**What to produce**
Set down the following lines exactly as they appear, leaving out the pictures.

**Dataset extract**
__________
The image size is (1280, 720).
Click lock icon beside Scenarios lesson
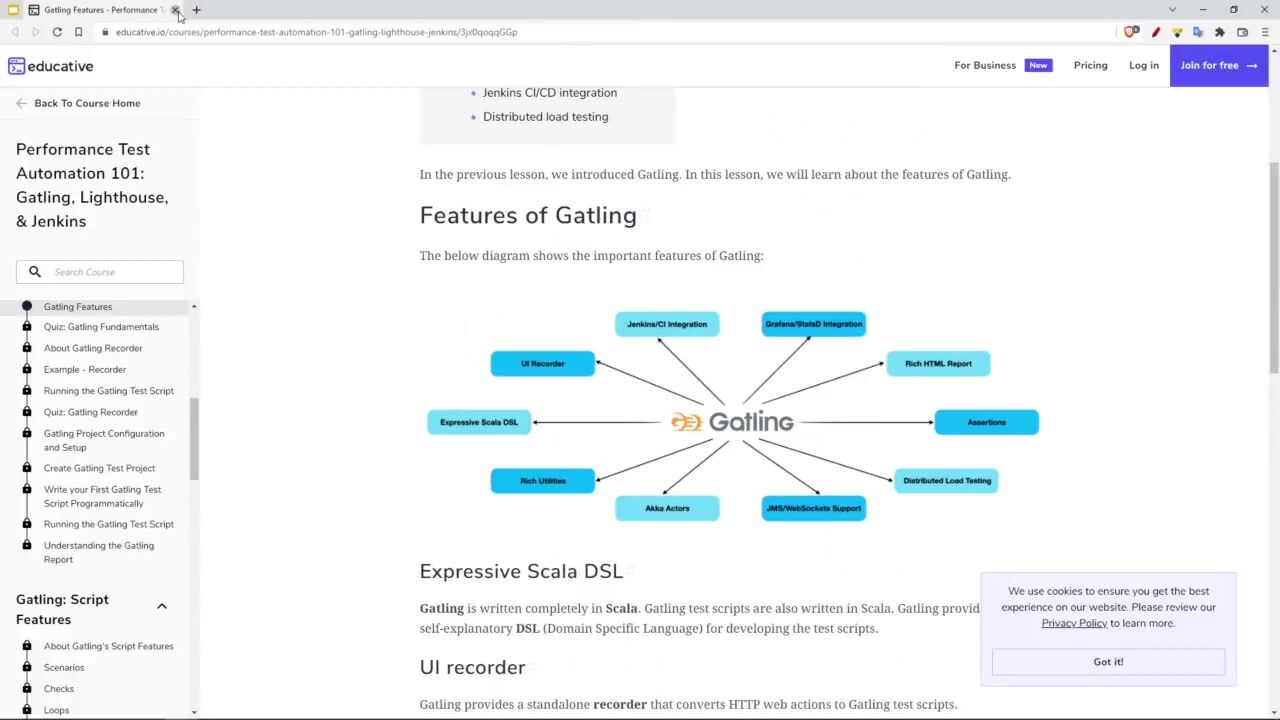(x=27, y=667)
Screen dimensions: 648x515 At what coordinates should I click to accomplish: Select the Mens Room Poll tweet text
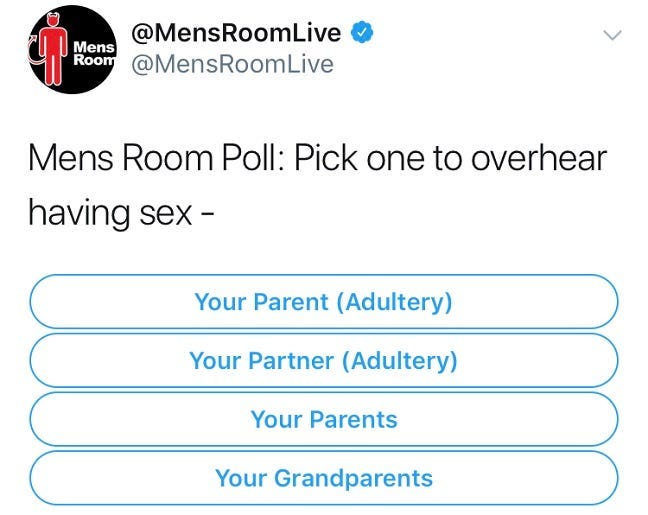[317, 185]
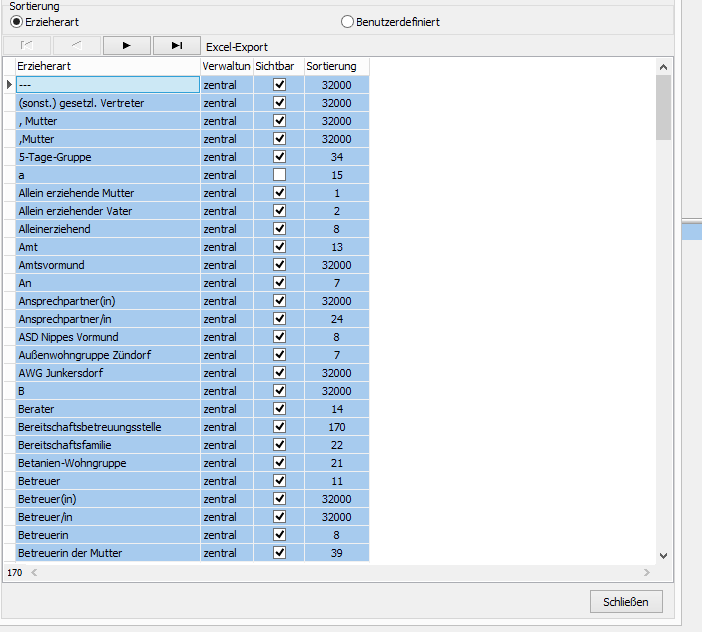
Task: Click the Sortierung value for Berater
Action: (x=337, y=409)
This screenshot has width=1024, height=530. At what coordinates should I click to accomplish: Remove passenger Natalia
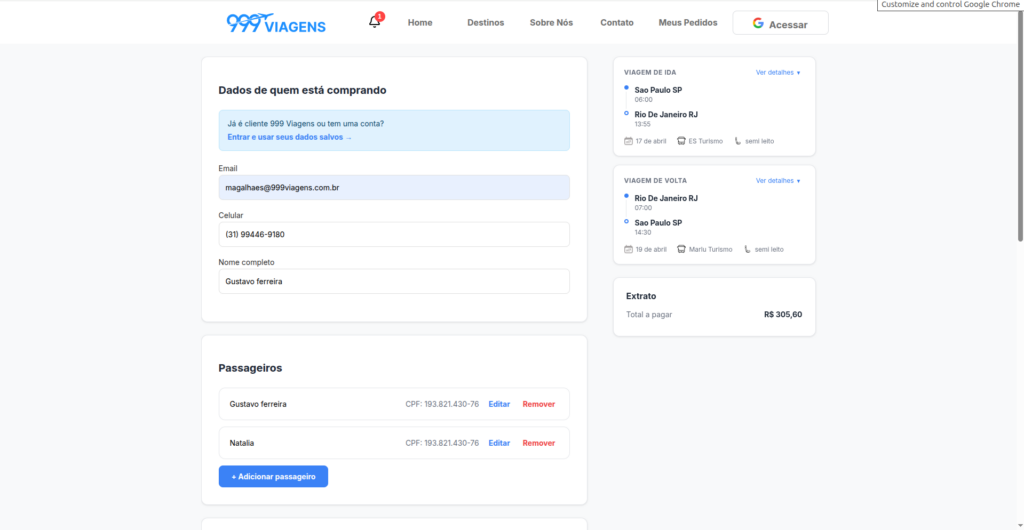(x=538, y=443)
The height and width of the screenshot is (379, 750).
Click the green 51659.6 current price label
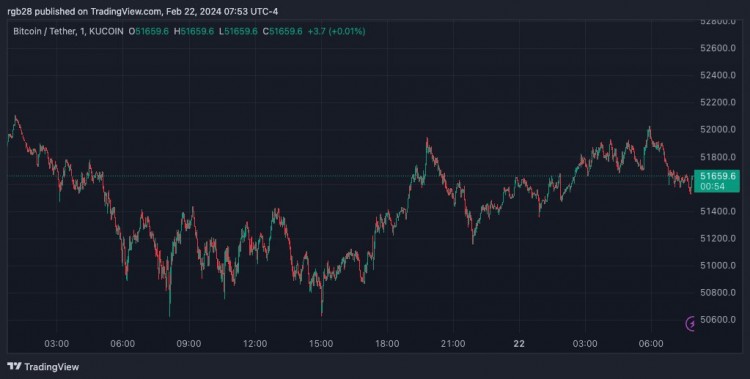[717, 177]
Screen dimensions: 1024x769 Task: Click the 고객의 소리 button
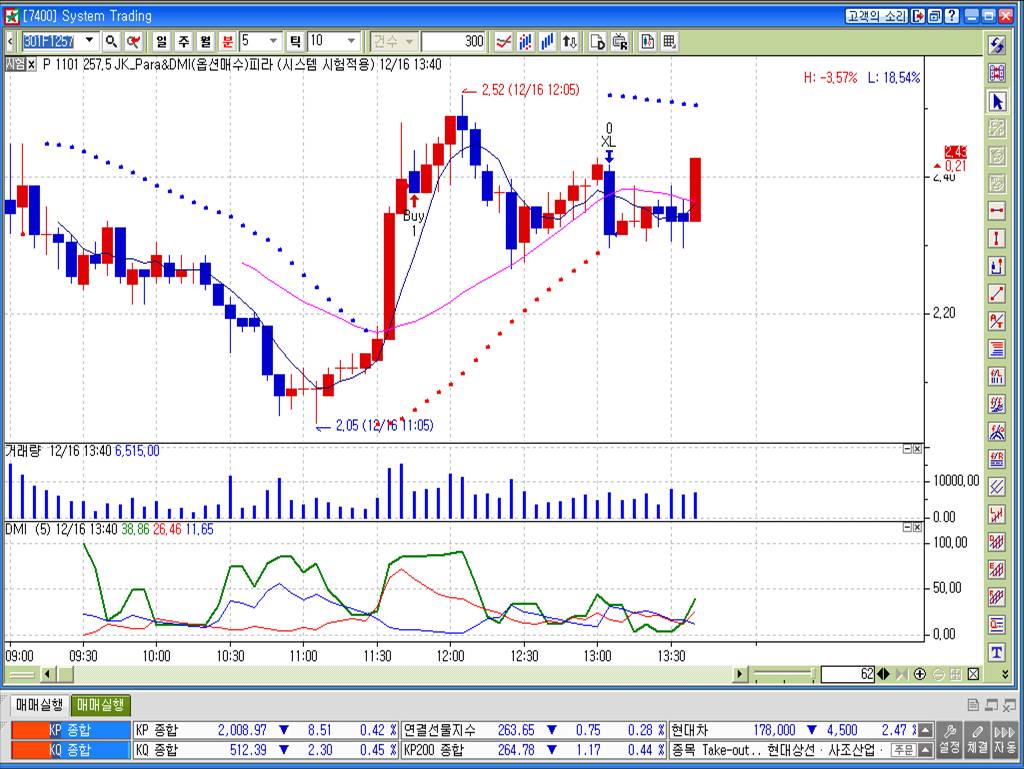(873, 16)
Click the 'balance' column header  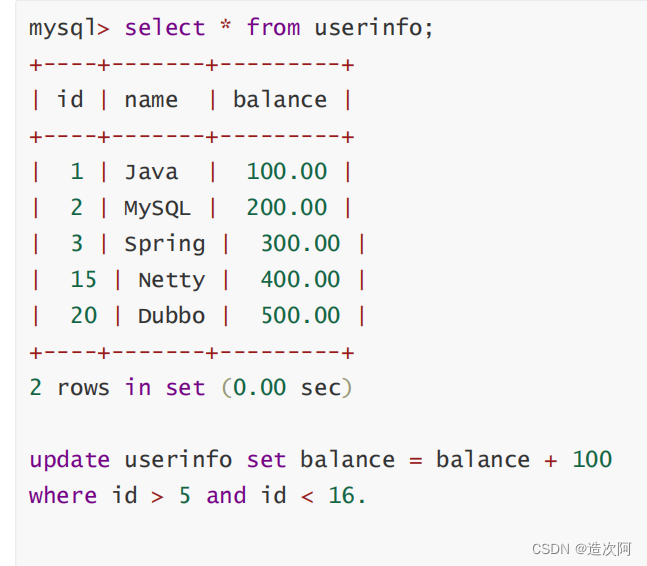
__________
**Solution**
The image size is (1280, 720).
Click lock icon beside Scenarios lesson
(x=27, y=667)
Screen dimensions: 648x515 At what coordinates should I click to accomplish: Select the Mens Room Poll tweet text
[317, 185]
Task: Click the Sortierung value for Berater
Action: (x=337, y=409)
This screenshot has width=1024, height=530. At what coordinates should I click to accomplish: Remove passenger Natalia
(x=538, y=443)
The height and width of the screenshot is (379, 750).
Click the green 51659.6 current price label
[717, 177]
Screen dimensions: 1024x769 Task: Click the 고객의 소리 button
(873, 16)
Click the 'balance' column header  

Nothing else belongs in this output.